This petition for review on certiorari under Rule 45 seeks to set aside the Resolution[1] of the Court of Appeals (CA) dated September 21, 2000, which dismissed the petition for certiorari assailing the Resolution of the Secretary of the Department of Justice (DOJ) finding probable cause against the herein petitioner for violation of the Dangerous Drugs Act. The petitioner likewise assails the CA Resolution dated February 9, 2001 which denied his motion for reconsideration.

The case flows from the following antecedents:

On April 23, 1999, the Chief of the Presidential Anti-Organized Crime Task Force (PAOCTF), then Police Director Panfilo M. Lacson, referred to the State

Prosecutor for appropriate action the evidence collected by the task force during a buy-bust operation against petitioner Juanito Chan, a Chinese citizen who was a resident of Binondo, Manila. The evidence consisted of —

EXH “A” – One (1) self-sealing transparent plastic bag containing white crystalline substance/granules suspected to be Methamphetamine Hydrochloride “SHABU,” weighing approximately one (1) kilogram with markings “DLS 04/23/99” placed inside a box of HENNESSY V.S.O.P. COGNAC. EXH “B” – Buy-bust money amounting to six thousand pesos (P6,000.00) in twelve (12) pieces of five hundred peso bill denomination placed at the top of each of the twelve (12) bundles of boodle money (pieces of paper cut in the same size and shape of a genuine money) placed inside a yellow paper bag with markings “HAPPY BIRTHDAY.” EXH “C” – one (1) green Hyundai van with plate number ULK 815 used in transporting the confiscated SHABU.[2]

The PAOCTF also submitted the following documents to the State Prosecutor: (1) the Joint Affidavit of Arrest executed by PO3 Danilo L. Sumpay, PO3 Rolly S. Ibañez and SPO1 Ronald C. Parreño, the police officers who conducted the buy-bust operation; (2) booking sheet and arrest report; (3) receipt for property seized; (4) request (6) for laboratory for examination; (5) result of (7) laboratory result of

examination;

request

medical/physical

examination;

medical/physical examination; (8) request for drug dependency test; (9) receipt for buy-bust money; and (10) photocopy of buy-bust money.

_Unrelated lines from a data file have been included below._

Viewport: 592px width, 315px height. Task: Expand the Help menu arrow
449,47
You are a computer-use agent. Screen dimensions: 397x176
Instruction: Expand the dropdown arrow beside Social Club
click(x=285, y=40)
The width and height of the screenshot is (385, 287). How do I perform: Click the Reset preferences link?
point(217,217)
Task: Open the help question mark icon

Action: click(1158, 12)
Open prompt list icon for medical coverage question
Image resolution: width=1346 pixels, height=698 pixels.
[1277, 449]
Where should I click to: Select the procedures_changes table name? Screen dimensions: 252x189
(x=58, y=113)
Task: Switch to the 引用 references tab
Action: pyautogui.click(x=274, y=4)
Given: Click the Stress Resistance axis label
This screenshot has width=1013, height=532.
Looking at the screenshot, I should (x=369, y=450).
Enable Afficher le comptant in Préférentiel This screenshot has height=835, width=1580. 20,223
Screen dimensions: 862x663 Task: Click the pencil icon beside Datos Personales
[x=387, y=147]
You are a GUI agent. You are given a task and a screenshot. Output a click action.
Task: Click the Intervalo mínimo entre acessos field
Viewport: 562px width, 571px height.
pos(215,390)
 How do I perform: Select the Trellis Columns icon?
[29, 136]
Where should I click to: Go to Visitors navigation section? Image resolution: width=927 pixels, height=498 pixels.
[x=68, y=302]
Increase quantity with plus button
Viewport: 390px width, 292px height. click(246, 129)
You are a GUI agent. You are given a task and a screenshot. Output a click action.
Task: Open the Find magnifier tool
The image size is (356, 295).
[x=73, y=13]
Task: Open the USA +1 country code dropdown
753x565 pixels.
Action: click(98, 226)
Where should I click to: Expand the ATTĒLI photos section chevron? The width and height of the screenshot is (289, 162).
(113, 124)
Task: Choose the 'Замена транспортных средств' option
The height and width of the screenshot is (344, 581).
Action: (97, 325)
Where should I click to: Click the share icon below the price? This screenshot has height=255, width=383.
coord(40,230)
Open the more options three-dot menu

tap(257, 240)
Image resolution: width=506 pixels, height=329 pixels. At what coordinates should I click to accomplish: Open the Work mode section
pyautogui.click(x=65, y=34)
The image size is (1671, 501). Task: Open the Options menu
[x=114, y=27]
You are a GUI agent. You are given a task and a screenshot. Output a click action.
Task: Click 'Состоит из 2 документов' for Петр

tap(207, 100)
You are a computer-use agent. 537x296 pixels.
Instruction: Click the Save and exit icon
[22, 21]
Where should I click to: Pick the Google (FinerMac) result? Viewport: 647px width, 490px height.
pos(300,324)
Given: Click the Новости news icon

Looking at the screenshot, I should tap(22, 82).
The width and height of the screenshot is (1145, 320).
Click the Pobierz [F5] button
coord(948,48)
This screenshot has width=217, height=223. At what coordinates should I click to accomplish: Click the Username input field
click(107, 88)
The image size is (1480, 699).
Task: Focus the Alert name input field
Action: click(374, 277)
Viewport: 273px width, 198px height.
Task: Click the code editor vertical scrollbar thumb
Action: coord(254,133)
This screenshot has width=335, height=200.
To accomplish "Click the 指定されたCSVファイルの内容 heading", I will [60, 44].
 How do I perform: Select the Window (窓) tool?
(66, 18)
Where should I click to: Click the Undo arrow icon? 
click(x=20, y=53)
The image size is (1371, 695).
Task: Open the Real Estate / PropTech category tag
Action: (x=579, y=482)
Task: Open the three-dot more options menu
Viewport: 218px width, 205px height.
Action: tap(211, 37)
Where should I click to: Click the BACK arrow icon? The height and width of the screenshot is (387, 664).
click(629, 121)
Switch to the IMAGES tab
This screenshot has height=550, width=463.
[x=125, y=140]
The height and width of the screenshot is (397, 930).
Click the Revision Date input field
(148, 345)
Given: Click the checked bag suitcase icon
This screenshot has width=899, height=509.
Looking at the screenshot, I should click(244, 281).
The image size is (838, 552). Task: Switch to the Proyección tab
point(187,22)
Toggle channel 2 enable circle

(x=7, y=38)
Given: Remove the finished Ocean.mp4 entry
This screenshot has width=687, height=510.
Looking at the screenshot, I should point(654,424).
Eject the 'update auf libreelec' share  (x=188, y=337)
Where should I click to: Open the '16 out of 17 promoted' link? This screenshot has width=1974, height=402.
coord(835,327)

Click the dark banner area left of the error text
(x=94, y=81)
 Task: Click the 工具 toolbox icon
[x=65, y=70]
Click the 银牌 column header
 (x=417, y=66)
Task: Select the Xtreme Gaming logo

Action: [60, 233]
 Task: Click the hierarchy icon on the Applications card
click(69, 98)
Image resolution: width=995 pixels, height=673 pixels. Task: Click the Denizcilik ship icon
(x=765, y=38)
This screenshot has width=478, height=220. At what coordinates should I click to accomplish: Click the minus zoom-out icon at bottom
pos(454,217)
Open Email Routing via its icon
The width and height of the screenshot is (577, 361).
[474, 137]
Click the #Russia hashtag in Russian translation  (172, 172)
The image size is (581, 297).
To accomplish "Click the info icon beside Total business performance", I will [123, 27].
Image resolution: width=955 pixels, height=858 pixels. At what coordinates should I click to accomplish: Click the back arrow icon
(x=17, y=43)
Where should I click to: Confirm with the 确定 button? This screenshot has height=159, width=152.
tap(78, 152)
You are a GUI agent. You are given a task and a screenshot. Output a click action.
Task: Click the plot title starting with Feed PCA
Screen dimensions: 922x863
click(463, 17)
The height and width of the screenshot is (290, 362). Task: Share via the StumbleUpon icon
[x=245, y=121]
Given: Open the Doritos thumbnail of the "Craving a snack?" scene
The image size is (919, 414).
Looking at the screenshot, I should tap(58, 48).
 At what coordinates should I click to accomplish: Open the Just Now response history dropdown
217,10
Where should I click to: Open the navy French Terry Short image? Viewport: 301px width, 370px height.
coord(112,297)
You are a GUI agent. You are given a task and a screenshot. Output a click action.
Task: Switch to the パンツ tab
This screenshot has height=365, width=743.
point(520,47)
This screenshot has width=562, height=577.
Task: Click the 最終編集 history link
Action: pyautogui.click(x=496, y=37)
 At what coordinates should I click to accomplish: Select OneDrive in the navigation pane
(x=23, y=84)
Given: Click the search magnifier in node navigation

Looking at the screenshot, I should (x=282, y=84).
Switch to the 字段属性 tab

In their Joint Affidavit of Arrest,[3] PO3 Danilo L. Sumpay, PO3 Rolly S. Ibañez and SPO1 Ronald C. Parreño narrated that, on April 22, 1999, at about 10:30 p.m., their Confidential Informant (CI) reported to them that a certain Juanito Chan was engaged in the sale of methamphetamine hydrochloride or

shabu in different parts of Metro Manila, and that Chan offered him a handsome commission if he would find a buyer of shabu. According to them, the CI received a phone call from Chan later that evening, and the two made a deal for the sale of one kilogram of shabu worth P600,000.00 at the parking space in front of Fuji Mart Inc., along Timog Avenue, Quezon City between 5:30 and 7:30 a.m. the following day. They said that based on this information, a buy-bust operation was organized by the PAOCTF. Hence, on April 23, 1999, at 6:00 a.m., they apprehended Chan after he turned over to the poseur-buyer a small box containing one self-sealing transparent plastic bag of white crystalline substance in exchange for the 12 bundles of boodle money (cut bond paper with a marked P500.00 peso bill on top) which he received from the poseur-buyer.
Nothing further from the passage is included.